CNBC’s Jim Cramer firmly believes that the financial stocks are the most important leadership group in the market, so he wanted to check in with some of its biggest players after earnings.
When Cramer told viewers what to look for from the banks’ earnings reports last week, he anticipated the hefty, one-time charges many of them incurred to take advantage of newly enacted tax laws.
“I know it was pure accounting gimmickry, but I worried that it might freak out investors. Turns out there was no need to worry,” the “Mad Money” host said. “J.P. Morgan, Bank of America, Wells Fargo and Citigroup all delivered substantial earnings beats, even as only J.P. Morgan and Citi actually gave you that higher-than-expected revenue that I like to see.”

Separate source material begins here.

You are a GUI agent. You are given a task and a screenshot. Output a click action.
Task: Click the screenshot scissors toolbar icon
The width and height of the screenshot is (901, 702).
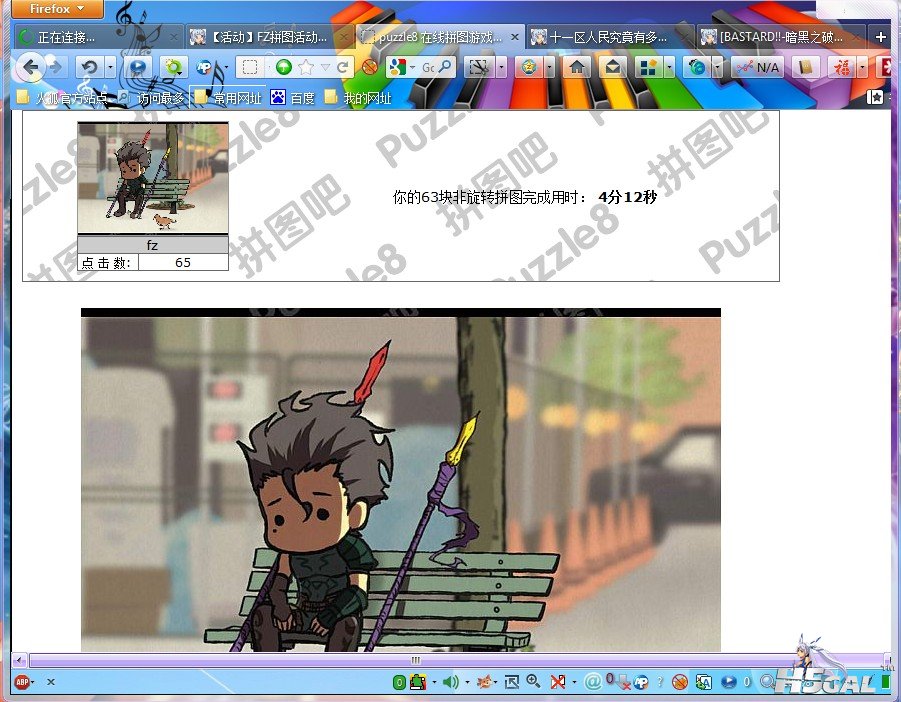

For Cramer, the “headline numbers” — how the earnings and revenue results compared to analysts’ estimates — were less important than the banks’ net interest margins, loan growth and capital return plans.
The net interest margin, or the difference between what banks pay individuals for their deposits and the interest they collect on loans, is the primary way banks make money.
Despite concerns of a flattening yield curve, J.P. Morgan’s net interest margin rose by 5 basis points from last quarter to 2.42 percent, beating expectations, and Bank of America’s increased by 3 basis points to 2.39 percent.
However, Citigroup’s net interest margin fell by 9 basis points to 2.63 percent and Wells Fargo’s dropped by 2 basis points to 2.84 percent.
As for loan growth, a key line item for gauging the welfare of the economy, the banks also delivered fairly healthy results, Cramer said.
J.P. Morgan’s consumer average loan balances rose 1.7 percent versus last quarter, a sign that consumers are warming up to borrowing money, a trend that stimulates economic activity.
Better yet, J.P. Morgan’s commercial average loan balances rose by 7 percent, commercial and industrial loans were up 6 percent, and commercial real estate loans increased 9 percent.
Citigroup’s total loans were also up 5 percent versus last quarter, which Cramer called “very good.” Conversely, Bank of America’s total loans were up by a meager 1 percent and Wells Fargo’s total commercial loans rose by less than 1 percent.
Finally, Cramer turned to the banks’ capital return plans, a central topic of discussion amid the Trump administration’s easing regulatory regime.
“Now, J.P. Morgan and Citi, and Bank of America all said that their approach to dividends and buybacks won’t change because of the tax bill,” Cramer said. “But all four of these companies have been voracious buyers of their own stock, especially Bank of America and Wells Fargo, and if the Fed gives them permission to even increase their repurchase programs, I think they’ll do just that.”
All things considered, Cramer thought J.P. Morgan reported a solid quarter, with good loan growth, deposit growth, an expanding net interest margin and expectations of a 19 percent tax rate.
But Bank of America delivered what Cramer saw as one of the best quarters in the group, especially with its lack of exposure to the weakness in trading and fixed income revenues — two of J.P. Morgan’s weak spots.
“Bank of America is exactly the kind of financial you want to own in this environment,” the “Mad Money” host said. “They have the most rate sensitivity to rising interest rates because they have such a gigantic deposit base.”
Citigroup’s quarter was always going to be marred by its $19 billion one-time charge, but its loan growth was “encouraging,” Cramer said.
Wells Fargo was Cramer’s only real disappointment. The big bank, still embroiled in reputation repair after its cross-selling scandal, seemed to be struggling to capture new customers, which explained its declining net interest margin numbers and loan balances, he said.
“The company also saw a big pickup in costs thanks to their litigation expenses, and while I think the whole group is poised to go higher here … I’m going to call [Wells Fargo] my least favorite,” Cramer added.
As for the stocks themselves, Cramer used tangible book value — what the business would be worth if it was shut down and liquidated — to determine their valuations.
J.P. Morgan and Wells Fargo were the most expensive, trading at 2.1 and 2 times book value, respectively. Bank of America was trading at 1.85 times book value, and Citi, the cheapest, came in at 1.28 times book value.
“My view? J.P. Morgan remains best of breed, but as usual, you need to pay up for best of breed. … If you want the best play on rising interest rates, go for Bank of America, and if you’re looking for the value in the group, it’s Citi. As for Wells, I think it’s going to play catch up to the others because it looks to be out of the woods with the regulators, although I still prefer the others,” Cramer said. “The bottom line: after hearing from most of the major banks, I remain confident about the financials as a place to be.”